One night, in the midst of your despair, you lament to a stranger in the bar about your problems. He listens intently, and when you finish recounting your plight, he asks you this:
“How do you expect to lay 600 bricks when you only get 500 delivered everyday?”
And for many climbers, therein lies the problem—they are more than happy to try new training techniques, get coached on skills, and spend hours on the wall, but providing the raw materials to improve is a bridge too far. They create an superficial limitation that is easily overcome by just having more bricks delivered.
Train Hard, Eat Hard
When you train, you are limited by a few factors. You’re limited by your current level of fitness. You’re limited by your current health. You’re limited by mental roadblocks and negative attitudes. You’re also limited by your nutrition. Simply put, you can’t train nearly as hard when you don’t supply enough energy.

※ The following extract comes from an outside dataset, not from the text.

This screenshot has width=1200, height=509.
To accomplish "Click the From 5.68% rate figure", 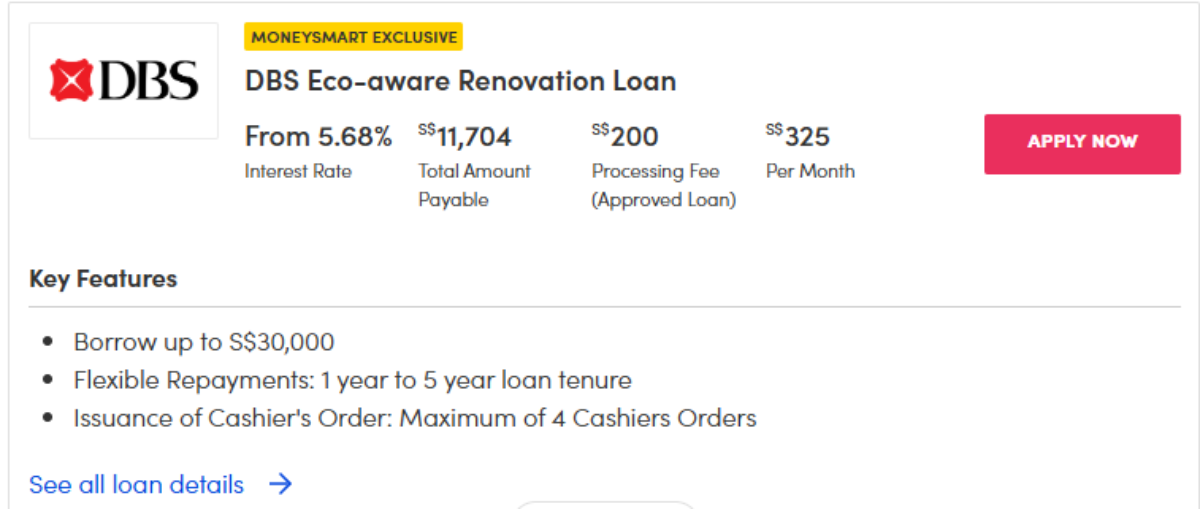I will coord(318,136).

You can’t expect to win a car race if you only fill the tank halfway.
It takes a lot of energy to train, and I can almost guarantee that you’re not meeting those energy requirements. Why? Because I know you climb, and I’ve met only a handful of climbers who eat as if they’re doing a rigorous, full-body activity for multiple hours a day and not just a casual stroll. And those climbers are strong.
If you’re unsure whether you’re eating enough, ask yourself this:
“What happens to my weight when I go through a hard training cycle?”
I don’t have real statistics on this, but I estimate that 65% would say they lose weight, 30% maintain weight, and only 5% gain weight. Guess which group is getting the most out of their training?
When I work with clients on performance goals, I adjust their diet so they gain about half a pound every week, or two pounds per month. At this rate, I can be sure that they’re not short-circuiting their training by skimping on diet while also guaranteeing that most of that additional weight will be muscle. At the very least, I want them maintaining—but honestly, I’d rather them put a pound a week during heavy training, even knowing that some of it will be fat.
Basically, I want to know that they’re fully meeting the physiological demands of their training. If they’re gaining weight, then I can be sure that they have maximum energy during a workout, and that they can train for as long and hard as they are physically capable, and that they’re recovering as quickly as possible between workouts. When this is true, both the quality and quantity of their workouts improve, and it’s significantly easier to bust plateaus.
Don’t Be Afraid to Gain Weight
Gaining weight isn’t the end of the world—not even fat weight. And if you spend too much time focused on not gaining fat, you’re going to wind up not gaining anything at all. You’ll just tread water, which is awfully similar to plateauing.
So that’s really it. Eat more. Eat more especially when you’re training hard. Eat so that you gain weight. “I really hate how strong my lats, biceps, and forearms are” said no climber ever, so eat like you mean it.
Obviously there’s more to it, but that’s where I see climbers fail—and granted, I’m a nutritionist, not a trainer, so I watch for diet mistakes, not training ones. For the sake of this article, I’m assuming that your training isn’t terrible and that there aren’t any ridiculously clear methods to improvement, like upping your climbing from once a week to thrice.
But assuming that is the case, then eating more may be the one tip you need to improve. So go out there and try it!